MADANA · la liberación del deseo

  • MADANA
    la liberación del deseo 
  • Un destino indeleble recae sobre la seducción. Históricamente, la mujer ha estado relegada ante la subyugación masculina, la cual se ha encargado de mantener oculto el poder de la mujer. 
    En efecto, al liberarse, la mujer toma el control, lo femenino comienza a someter al hombre utilizando como herramienta la seducción. La seducción siendo el artificio del mundo, es una maldición que encarna la “liberación del deseo”. 
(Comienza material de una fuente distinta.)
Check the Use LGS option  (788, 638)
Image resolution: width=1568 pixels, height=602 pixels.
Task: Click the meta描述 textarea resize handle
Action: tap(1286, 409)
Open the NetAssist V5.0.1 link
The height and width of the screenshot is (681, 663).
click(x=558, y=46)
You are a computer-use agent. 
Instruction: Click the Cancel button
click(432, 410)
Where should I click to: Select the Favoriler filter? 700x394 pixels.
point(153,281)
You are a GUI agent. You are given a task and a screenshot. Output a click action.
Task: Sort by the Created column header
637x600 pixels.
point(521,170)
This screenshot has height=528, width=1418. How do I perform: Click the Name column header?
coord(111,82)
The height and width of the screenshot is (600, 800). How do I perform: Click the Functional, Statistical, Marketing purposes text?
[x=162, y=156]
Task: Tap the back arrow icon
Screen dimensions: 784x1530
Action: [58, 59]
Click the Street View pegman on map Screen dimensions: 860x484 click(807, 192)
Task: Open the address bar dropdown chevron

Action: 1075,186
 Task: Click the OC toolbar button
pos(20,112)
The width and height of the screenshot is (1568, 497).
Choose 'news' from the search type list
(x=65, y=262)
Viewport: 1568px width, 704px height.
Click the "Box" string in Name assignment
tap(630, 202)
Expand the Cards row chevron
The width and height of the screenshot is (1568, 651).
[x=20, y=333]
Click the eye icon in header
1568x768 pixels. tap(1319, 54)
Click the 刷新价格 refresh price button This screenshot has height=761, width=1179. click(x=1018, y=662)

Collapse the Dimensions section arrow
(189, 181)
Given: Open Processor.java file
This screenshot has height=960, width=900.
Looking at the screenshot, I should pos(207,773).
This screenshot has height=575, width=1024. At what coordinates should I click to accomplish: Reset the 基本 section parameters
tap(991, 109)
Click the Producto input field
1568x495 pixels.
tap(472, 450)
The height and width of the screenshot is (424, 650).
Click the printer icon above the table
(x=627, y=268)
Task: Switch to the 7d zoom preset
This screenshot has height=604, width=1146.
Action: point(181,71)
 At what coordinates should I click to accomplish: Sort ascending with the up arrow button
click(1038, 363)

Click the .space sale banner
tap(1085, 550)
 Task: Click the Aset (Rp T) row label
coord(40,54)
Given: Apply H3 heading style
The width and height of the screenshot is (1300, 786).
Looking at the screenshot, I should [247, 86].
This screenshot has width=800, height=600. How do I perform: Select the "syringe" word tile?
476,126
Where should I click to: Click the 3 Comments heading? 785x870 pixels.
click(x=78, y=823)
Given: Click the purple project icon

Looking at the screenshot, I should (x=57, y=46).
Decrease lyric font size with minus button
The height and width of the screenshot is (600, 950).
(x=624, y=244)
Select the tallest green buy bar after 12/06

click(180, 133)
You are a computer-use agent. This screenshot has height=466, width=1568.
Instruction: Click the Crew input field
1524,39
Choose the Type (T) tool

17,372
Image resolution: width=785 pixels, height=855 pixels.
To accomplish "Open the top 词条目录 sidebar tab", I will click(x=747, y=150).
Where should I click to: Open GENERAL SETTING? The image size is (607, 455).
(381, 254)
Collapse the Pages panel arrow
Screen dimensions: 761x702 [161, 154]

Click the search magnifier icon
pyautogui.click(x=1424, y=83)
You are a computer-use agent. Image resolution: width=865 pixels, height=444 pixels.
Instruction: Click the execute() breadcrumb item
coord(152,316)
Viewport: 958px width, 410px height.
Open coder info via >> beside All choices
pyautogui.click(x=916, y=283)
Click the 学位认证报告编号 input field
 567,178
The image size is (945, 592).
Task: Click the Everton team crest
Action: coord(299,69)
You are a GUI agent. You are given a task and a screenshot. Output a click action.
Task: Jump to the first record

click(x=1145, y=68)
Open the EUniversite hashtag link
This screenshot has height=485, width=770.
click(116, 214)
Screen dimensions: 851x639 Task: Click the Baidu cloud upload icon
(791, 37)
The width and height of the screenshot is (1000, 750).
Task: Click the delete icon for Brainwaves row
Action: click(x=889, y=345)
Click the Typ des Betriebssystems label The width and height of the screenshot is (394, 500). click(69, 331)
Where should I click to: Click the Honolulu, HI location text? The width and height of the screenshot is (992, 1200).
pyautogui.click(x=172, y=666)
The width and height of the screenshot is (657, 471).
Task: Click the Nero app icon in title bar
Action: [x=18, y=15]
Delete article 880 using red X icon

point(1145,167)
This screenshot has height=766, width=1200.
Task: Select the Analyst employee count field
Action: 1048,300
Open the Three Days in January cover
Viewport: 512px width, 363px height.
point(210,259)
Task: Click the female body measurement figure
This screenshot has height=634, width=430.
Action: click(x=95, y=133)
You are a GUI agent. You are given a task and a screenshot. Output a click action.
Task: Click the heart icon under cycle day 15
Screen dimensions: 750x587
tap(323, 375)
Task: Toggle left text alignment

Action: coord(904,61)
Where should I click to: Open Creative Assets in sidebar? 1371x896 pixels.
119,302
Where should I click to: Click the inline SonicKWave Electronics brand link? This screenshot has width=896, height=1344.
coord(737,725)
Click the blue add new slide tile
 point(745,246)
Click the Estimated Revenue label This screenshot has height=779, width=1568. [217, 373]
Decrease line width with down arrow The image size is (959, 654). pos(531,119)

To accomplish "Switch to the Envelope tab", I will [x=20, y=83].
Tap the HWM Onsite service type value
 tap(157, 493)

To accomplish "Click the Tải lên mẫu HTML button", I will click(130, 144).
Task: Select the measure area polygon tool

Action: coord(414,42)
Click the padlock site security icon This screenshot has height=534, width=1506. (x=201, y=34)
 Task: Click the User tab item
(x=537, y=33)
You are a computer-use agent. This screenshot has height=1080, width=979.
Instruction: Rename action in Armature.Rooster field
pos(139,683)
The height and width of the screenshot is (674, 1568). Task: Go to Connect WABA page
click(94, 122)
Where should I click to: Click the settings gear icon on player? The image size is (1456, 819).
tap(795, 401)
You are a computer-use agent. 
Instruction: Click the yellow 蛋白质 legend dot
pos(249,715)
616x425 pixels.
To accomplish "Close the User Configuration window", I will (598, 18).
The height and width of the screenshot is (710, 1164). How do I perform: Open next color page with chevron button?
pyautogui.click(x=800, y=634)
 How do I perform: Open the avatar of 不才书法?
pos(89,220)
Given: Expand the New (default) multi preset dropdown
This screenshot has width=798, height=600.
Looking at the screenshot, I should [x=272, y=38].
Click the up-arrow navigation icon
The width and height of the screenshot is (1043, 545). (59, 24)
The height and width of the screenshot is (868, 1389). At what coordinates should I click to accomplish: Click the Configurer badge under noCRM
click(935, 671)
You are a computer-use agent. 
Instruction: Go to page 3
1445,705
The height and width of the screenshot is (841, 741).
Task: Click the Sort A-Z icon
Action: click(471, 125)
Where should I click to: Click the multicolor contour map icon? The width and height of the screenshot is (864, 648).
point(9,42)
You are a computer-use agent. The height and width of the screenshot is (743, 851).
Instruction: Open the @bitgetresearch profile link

  • Lo femenino no es solamente seducción, es también desafío a lo masculino por ser el sexo, por asumir el monopolio del sexo del placer, desafío para llegar al cabo de su hegemonía y ejercerla hasta la muerte. Bajo la presión de este desafío, incesante a través de toda la historia sexual de nuestra cultura, hoy se derrumba la falocracia, por no poder responderlo.
  •  Es posible que toda nuestra concepción de la sexualidad se derrumbe al mismo tiempo, pues está edificada en torno a la función fálica y la definición positiva del sexo. En otras palabras, toda estructura se acomoda a la inversión o a la subversión, pero no a la reversión de sus términos. Esta forma reversible es la de la seducción, la forma perversa de la mujer, imaginario de la mujer, terreno de juegos y de artimañas sexuales. 
     
  • No aquella en que las mujeres habrían estado históricamente relegadas, cultura de fineses, pinturas y encajes, seducción revisada por la fase del espejo y de lo imaginario de la mujer, terreno de juegos y de artimañas sexuales.
    Nos enfocamos entonces en la palabra se-ducere: llevar aparte, desviar de su camino. La liberación del deseo femenino se enfoca en ponerle fin al patriarcado, a la hegemonía masculina y a la sumisión a la que se venía sometiendo la mujer, ella a través de la feminidad logra invertir los roles de poder y subyugación.